**Problem statement**: Print all of the entries exactly, minus the pictures.

**Input data**:
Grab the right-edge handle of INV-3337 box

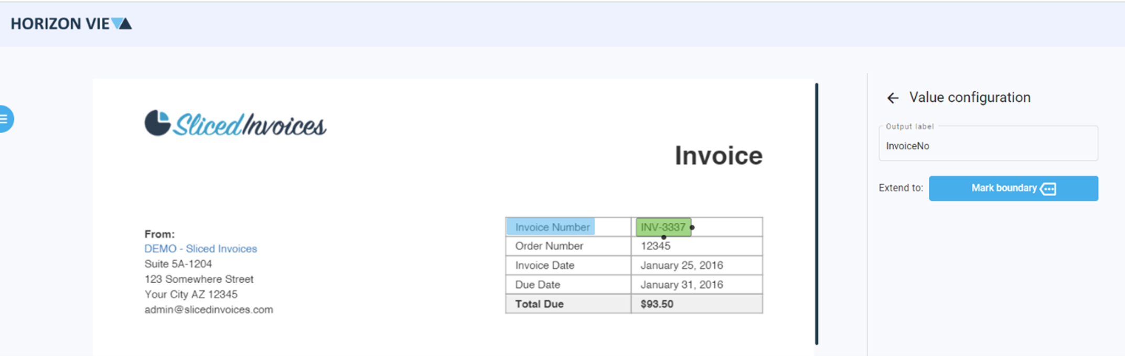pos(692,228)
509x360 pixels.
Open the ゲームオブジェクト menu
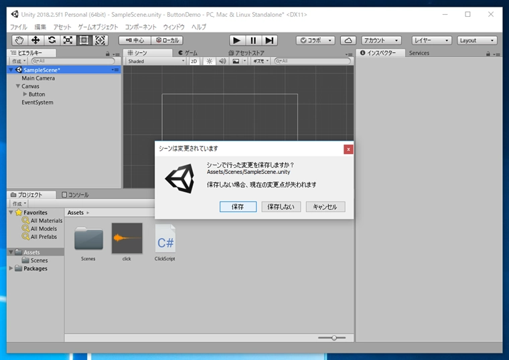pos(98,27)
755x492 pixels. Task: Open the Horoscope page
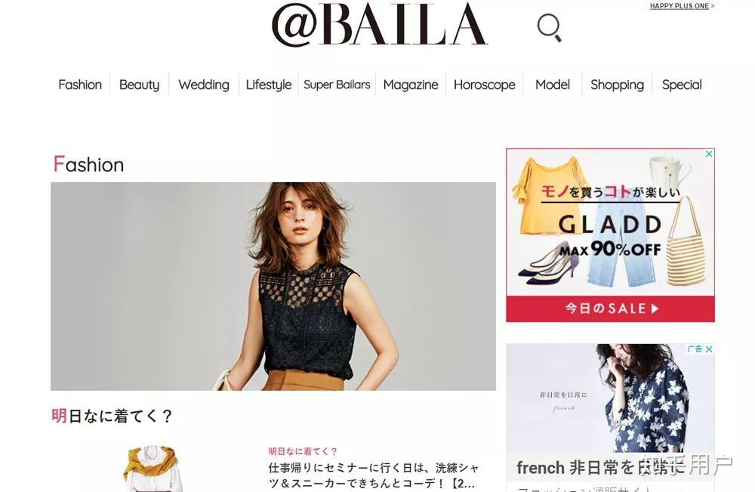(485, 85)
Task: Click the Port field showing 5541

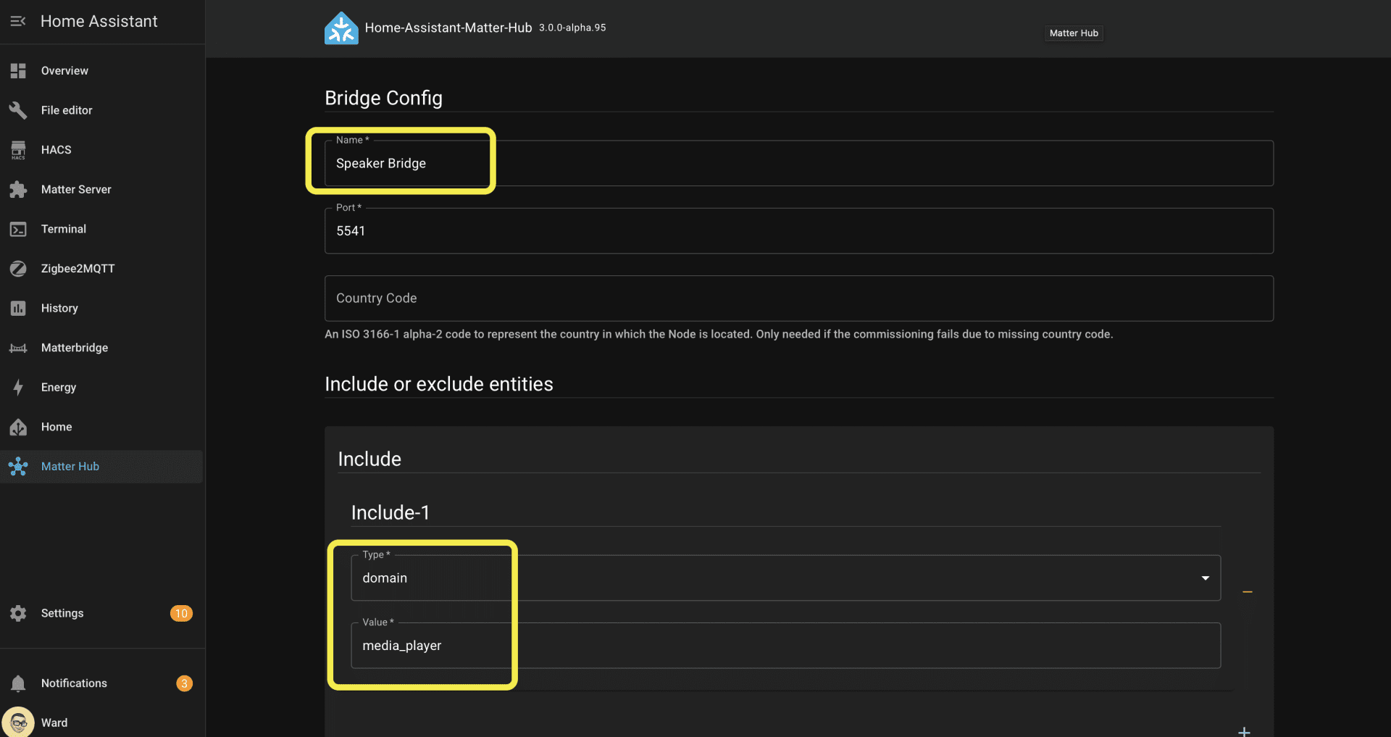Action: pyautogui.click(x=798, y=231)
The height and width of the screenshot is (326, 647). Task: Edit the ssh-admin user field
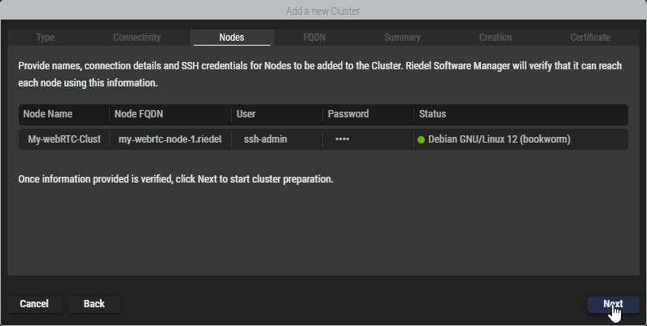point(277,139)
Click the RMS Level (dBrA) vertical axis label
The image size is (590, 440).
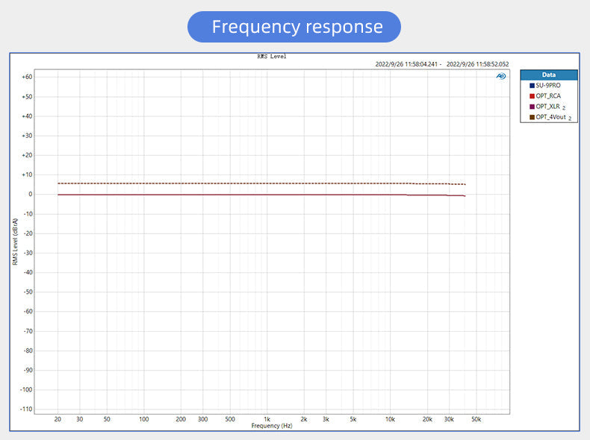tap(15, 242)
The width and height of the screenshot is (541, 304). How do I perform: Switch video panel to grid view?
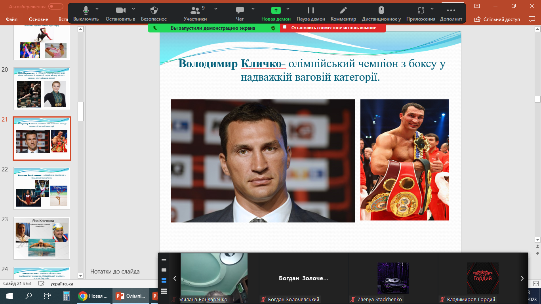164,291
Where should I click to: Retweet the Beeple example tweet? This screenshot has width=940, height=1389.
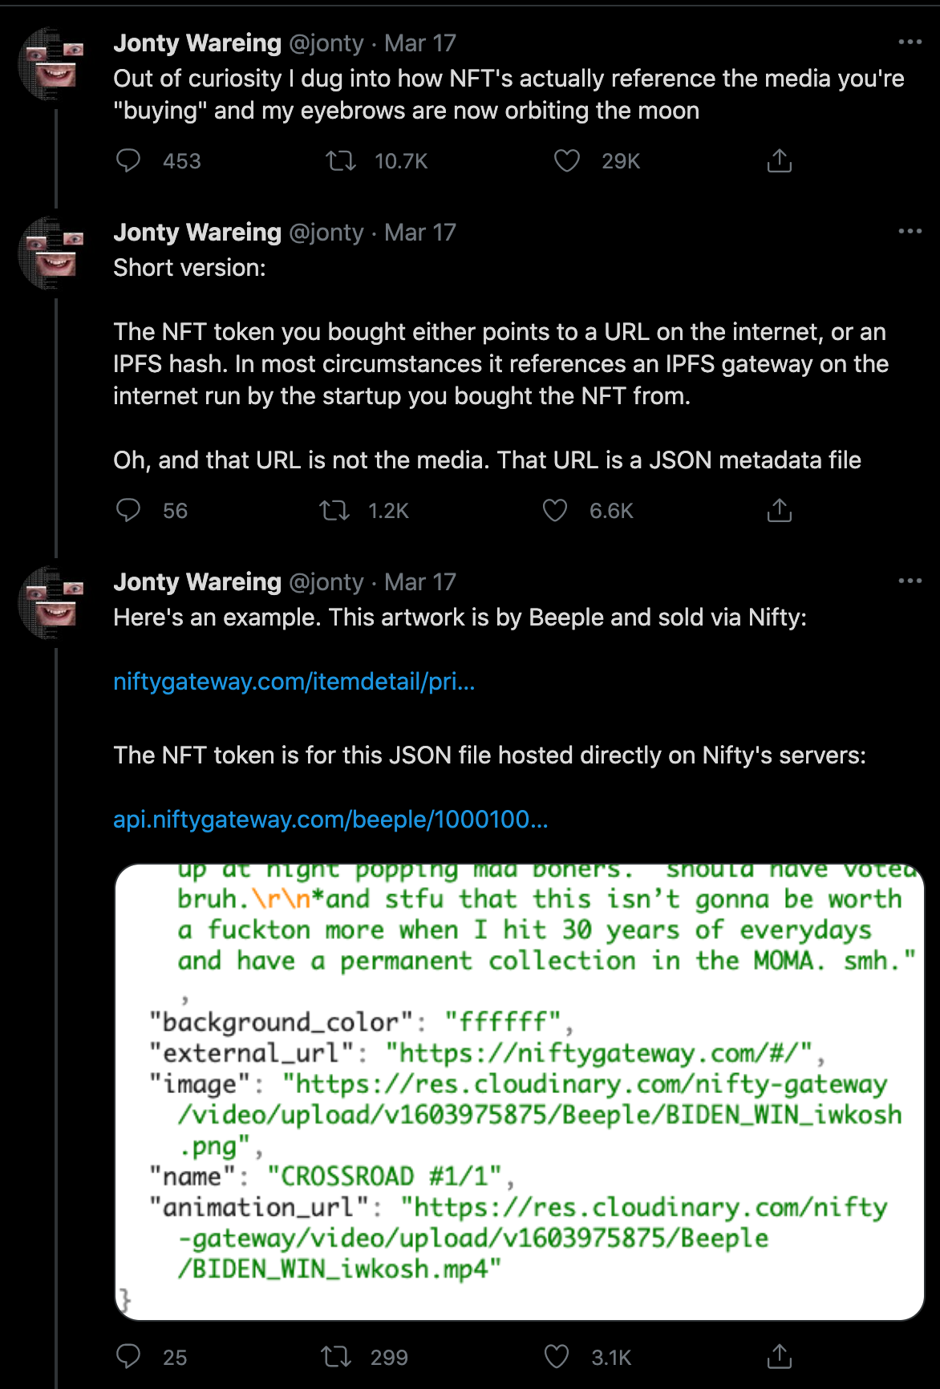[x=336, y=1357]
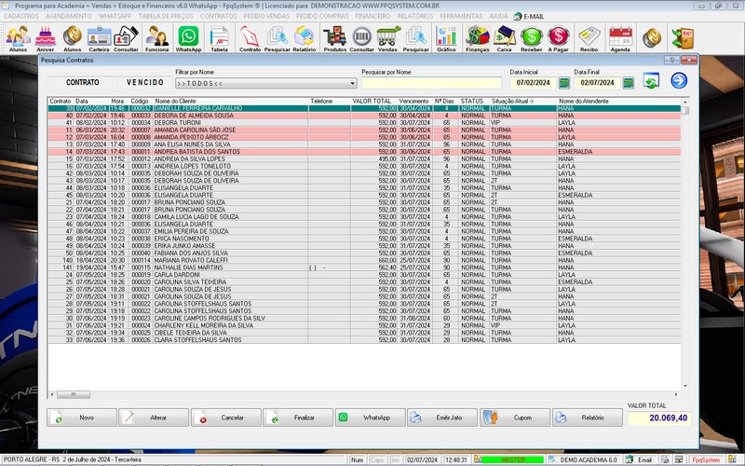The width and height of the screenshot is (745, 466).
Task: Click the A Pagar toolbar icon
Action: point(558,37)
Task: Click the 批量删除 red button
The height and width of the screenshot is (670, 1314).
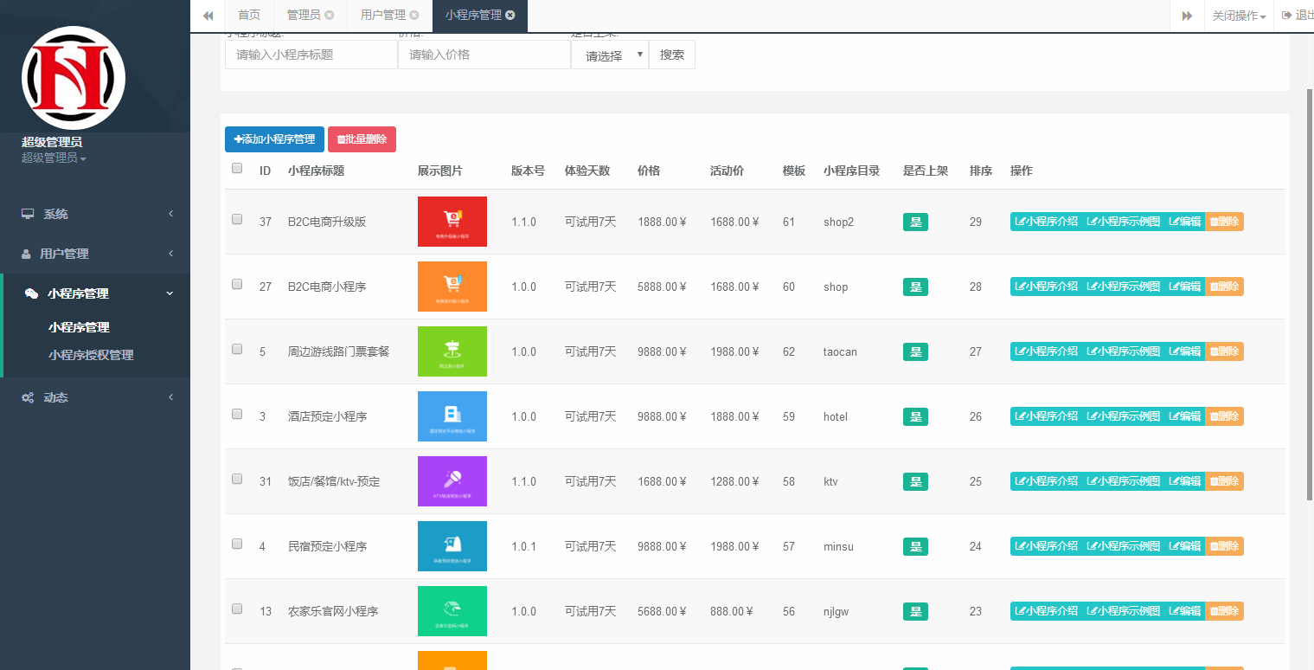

**Written response**:
Grab the right-edge handle of INV-3337 box

pos(692,228)
509x360 pixels.
Open the ゲームオブジェクト menu
pos(98,27)
755x492 pixels. Task: Open the Horoscope page
(485, 85)
Task: Click the Port field showing 5541

Action: pyautogui.click(x=798, y=231)
The height and width of the screenshot is (326, 647). Task: Edit the ssh-admin user field
point(277,139)
Click the RMS Level (dBrA) vertical axis label
The image size is (590, 440).
tap(15, 242)
The width and height of the screenshot is (541, 304). How do I perform: Switch video panel to grid view?
164,291
Where should I click to: Retweet the Beeple example tweet? This screenshot has width=940, height=1389.
[x=336, y=1357]
The width and height of the screenshot is (745, 466).
Task: Click the A Pagar toolbar icon
Action: point(558,37)
Task: Click the 批量删除 red button
The height and width of the screenshot is (670, 1314).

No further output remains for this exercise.